◆ PROVIDED RECORDS
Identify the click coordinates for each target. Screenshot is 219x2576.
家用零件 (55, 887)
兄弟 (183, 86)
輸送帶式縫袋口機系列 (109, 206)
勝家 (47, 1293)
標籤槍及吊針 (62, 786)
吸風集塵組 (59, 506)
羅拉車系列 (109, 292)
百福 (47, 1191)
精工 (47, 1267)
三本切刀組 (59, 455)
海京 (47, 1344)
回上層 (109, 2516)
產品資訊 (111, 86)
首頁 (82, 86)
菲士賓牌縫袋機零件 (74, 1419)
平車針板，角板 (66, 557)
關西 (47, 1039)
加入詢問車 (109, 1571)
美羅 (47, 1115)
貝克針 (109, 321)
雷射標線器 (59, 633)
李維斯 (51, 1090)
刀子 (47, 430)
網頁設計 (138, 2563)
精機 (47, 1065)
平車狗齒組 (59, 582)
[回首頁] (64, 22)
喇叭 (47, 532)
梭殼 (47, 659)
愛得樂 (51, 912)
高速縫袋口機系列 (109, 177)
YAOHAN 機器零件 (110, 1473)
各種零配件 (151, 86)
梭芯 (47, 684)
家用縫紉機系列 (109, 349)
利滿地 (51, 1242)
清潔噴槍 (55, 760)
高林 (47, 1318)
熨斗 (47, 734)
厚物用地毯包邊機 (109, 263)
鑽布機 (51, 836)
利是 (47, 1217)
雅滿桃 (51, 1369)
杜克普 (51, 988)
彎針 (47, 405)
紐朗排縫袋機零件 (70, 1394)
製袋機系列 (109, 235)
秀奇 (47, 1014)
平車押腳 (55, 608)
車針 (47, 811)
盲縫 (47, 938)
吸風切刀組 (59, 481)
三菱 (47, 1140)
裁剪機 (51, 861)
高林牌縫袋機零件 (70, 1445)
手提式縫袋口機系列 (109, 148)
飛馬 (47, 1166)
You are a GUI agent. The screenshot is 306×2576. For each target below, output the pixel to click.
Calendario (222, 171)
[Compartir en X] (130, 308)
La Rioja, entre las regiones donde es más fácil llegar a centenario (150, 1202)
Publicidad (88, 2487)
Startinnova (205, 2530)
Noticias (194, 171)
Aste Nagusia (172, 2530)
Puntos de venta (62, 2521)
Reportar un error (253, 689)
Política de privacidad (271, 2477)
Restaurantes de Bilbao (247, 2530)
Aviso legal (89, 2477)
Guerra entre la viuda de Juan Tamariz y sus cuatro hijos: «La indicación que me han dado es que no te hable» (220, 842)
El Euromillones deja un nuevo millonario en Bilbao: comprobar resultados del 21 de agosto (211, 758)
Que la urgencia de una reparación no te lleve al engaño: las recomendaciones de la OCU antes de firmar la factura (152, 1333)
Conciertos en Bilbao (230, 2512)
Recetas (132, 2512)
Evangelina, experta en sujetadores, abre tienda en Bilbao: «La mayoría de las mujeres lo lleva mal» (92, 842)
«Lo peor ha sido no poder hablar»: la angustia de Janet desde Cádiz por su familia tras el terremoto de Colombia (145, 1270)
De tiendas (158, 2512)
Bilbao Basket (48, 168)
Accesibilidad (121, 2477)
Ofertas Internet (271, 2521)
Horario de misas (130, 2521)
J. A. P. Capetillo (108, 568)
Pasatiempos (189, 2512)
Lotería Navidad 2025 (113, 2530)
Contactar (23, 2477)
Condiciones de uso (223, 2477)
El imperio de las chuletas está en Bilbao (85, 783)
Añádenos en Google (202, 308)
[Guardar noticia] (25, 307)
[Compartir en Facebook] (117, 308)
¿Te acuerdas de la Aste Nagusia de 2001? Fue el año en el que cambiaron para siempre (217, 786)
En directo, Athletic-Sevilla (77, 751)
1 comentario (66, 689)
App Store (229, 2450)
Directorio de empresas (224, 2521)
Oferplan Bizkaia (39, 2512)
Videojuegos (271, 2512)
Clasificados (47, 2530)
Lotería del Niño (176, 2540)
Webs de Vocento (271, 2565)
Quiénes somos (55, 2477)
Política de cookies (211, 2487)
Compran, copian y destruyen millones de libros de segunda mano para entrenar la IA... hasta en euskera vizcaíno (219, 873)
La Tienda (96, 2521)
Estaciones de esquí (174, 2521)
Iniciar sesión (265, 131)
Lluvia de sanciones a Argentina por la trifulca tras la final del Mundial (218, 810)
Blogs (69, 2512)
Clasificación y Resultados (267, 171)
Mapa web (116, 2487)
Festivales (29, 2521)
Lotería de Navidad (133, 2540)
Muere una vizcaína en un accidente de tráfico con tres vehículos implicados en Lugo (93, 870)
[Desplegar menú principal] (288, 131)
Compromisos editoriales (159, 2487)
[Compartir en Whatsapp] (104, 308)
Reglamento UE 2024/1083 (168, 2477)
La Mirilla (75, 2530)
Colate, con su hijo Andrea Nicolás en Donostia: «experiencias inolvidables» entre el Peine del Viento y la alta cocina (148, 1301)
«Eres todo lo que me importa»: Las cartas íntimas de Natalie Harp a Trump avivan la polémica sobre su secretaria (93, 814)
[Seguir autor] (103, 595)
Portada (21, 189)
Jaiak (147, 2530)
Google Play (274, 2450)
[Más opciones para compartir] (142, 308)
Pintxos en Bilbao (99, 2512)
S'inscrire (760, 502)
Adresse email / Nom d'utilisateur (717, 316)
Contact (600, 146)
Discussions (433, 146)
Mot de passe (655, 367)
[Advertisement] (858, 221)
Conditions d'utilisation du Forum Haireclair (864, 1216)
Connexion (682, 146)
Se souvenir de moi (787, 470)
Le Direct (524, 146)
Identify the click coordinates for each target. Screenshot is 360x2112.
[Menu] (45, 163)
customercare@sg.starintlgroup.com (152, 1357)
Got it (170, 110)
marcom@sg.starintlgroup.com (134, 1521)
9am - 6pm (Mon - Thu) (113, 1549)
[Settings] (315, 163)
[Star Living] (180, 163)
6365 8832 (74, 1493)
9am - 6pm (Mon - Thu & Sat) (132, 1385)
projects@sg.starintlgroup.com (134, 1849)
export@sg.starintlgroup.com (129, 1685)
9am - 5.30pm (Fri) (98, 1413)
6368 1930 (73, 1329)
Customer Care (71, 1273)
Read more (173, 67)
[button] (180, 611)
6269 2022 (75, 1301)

◆ TASK
Each entry above needs to be output exactly.

◆ YOUR SOLUTION
Identify the click coordinates for each target. Screenshot is 219x2576.
家用零件 (55, 887)
兄弟 (183, 86)
輸送帶式縫袋口機系列 (109, 206)
勝家 (47, 1293)
標籤槍及吊針 (62, 786)
吸風集塵組 (59, 506)
羅拉車系列 (109, 292)
百福 (47, 1191)
精工 (47, 1267)
三本切刀組 (59, 455)
海京 (47, 1344)
回上層 (109, 2516)
產品資訊 (111, 86)
首頁 (82, 86)
菲士賓牌縫袋機零件 (74, 1419)
平車針板，角板 (66, 557)
關西 (47, 1039)
加入詢問車 (109, 1571)
美羅 (47, 1115)
貝克針 (109, 321)
雷射標線器 (59, 633)
李維斯 (51, 1090)
刀子 (47, 430)
網頁設計 (138, 2563)
精機 (47, 1065)
平車狗齒組 (59, 582)
[回首頁] (64, 22)
喇叭 (47, 532)
梭殼 (47, 659)
愛得樂 (51, 912)
高速縫袋口機系列 (109, 177)
YAOHAN 機器零件 (110, 1473)
各種零配件 (151, 86)
梭芯 (47, 684)
家用縫紉機系列 (109, 349)
利滿地 (51, 1242)
清潔噴槍 (55, 760)
高林 (47, 1318)
熨斗 (47, 734)
厚物用地毯包邊機 (109, 263)
鑽布機 (51, 836)
利是 (47, 1217)
雅滿桃 (51, 1369)
杜克普 (51, 988)
彎針 (47, 405)
紐朗排縫袋機零件 (70, 1394)
製袋機系列 (109, 235)
秀奇 (47, 1014)
平車押腳 (55, 608)
車針 (47, 811)
盲縫 (47, 938)
吸風切刀組 (59, 481)
三菱 (47, 1140)
裁剪機 (51, 861)
高林牌縫袋機零件 (70, 1445)
手提式縫袋口機系列 (109, 148)
飛馬 (47, 1166)
You are a GUI agent. The screenshot is 306×2576. For each target below, output the pixel to click.
Calendario (222, 171)
[Compartir en X] (130, 308)
La Rioja, entre las regiones donde es más fácil llegar a centenario (150, 1202)
Publicidad (88, 2487)
Startinnova (205, 2530)
Noticias (194, 171)
Aste Nagusia (172, 2530)
Puntos de venta (62, 2521)
Reportar un error (253, 689)
Política de privacidad (271, 2477)
Restaurantes de Bilbao (247, 2530)
Aviso legal (89, 2477)
Guerra entre la viuda de Juan Tamariz y sus cuatro hijos: «La indicación que me han dado es que no te hable» (220, 842)
El Euromillones deja un nuevo millonario en Bilbao: comprobar resultados del 21 de agosto (211, 758)
Que la urgencia de una reparación no te lleve al engaño: las recomendaciones de la OCU antes de firmar la factura (152, 1333)
Conciertos en Bilbao (230, 2512)
Recetas (132, 2512)
Evangelina, experta en sujetadores, abre tienda en Bilbao: «La mayoría de las mujeres lo lleva mal» (92, 842)
«Lo peor ha sido no poder hablar»: la angustia de Janet desde Cádiz por su familia tras el terremoto de Colombia (145, 1270)
De tiendas (158, 2512)
Bilbao Basket (48, 168)
Accesibilidad (121, 2477)
Ofertas Internet (271, 2521)
Horario de misas (130, 2521)
J. A. P. Capetillo (108, 568)
Pasatiempos (189, 2512)
Lotería Navidad 2025 (113, 2530)
Contactar (23, 2477)
Condiciones de uso (223, 2477)
El imperio de las chuletas está en Bilbao (85, 783)
Añádenos en Google (202, 308)
[Guardar noticia] (25, 307)
[Compartir en Facebook] (117, 308)
¿Te acuerdas de la Aste Nagusia de 2001? Fue el año en el que cambiaron para siempre (217, 786)
En directo, Athletic-Sevilla (77, 751)
1 comentario (66, 689)
App Store (229, 2450)
Directorio de empresas (224, 2521)
Oferplan Bizkaia (39, 2512)
Videojuegos (271, 2512)
Clasificados (47, 2530)
Lotería del Niño (176, 2540)
Webs de Vocento (271, 2565)
Quiénes somos (55, 2477)
Política de cookies (211, 2487)
Compran, copian y destruyen millones de libros de segunda mano para entrenar la IA... hasta en euskera vizcaíno (219, 873)
La Tienda (96, 2521)
Estaciones de esquí (174, 2521)
Iniciar sesión (265, 131)
Lluvia de sanciones a Argentina por la trifulca tras la final del Mundial (218, 810)
Blogs (69, 2512)
Clasificación y Resultados (267, 171)
Mapa web (116, 2487)
Festivales (29, 2521)
Lotería de Navidad (133, 2540)
Muere una vizcaína en un accidente de tráfico con tres vehículos implicados en Lugo (93, 870)
[Desplegar menú principal] (288, 131)
Compromisos editoriales (159, 2487)
[Compartir en Whatsapp] (104, 308)
Reglamento UE 2024/1083 (168, 2477)
La Mirilla (75, 2530)
Colate, con su hijo Andrea Nicolás en Donostia: «experiencias inolvidables» entre el Peine del Viento y la alta cocina (148, 1301)
«Eres todo lo que me importa»: Las cartas íntimas de Natalie Harp a Trump avivan la polémica sobre su secretaria (93, 814)
[Seguir autor] (103, 595)
Portada (21, 189)
Jaiak (147, 2530)
Google Play (274, 2450)
[Más opciones para compartir] (142, 308)
Pintxos en Bilbao (99, 2512)
S'inscrire (760, 502)
Adresse email / Nom d'utilisateur (717, 316)
Contact (600, 146)
Discussions (433, 146)
Mot de passe (655, 367)
[Advertisement] (858, 221)
Conditions d'utilisation du Forum Haireclair (864, 1216)
Connexion (682, 146)
Se souvenir de moi (787, 470)
Le Direct (524, 146)
Identify the click coordinates for each target. Screenshot is 360x2112.
[Menu] (45, 163)
customercare@sg.starintlgroup.com (152, 1357)
Got it (170, 110)
marcom@sg.starintlgroup.com (134, 1521)
9am - 6pm (Mon - Thu) (113, 1549)
[Settings] (315, 163)
[Star Living] (180, 163)
6365 8832 (74, 1493)
9am - 6pm (Mon - Thu & Sat) (132, 1385)
projects@sg.starintlgroup.com (134, 1849)
export@sg.starintlgroup.com (129, 1685)
9am - 5.30pm (Fri) (98, 1413)
6368 1930 (73, 1329)
Customer Care (71, 1273)
Read more (173, 67)
[button] (180, 611)
6269 2022 (75, 1301)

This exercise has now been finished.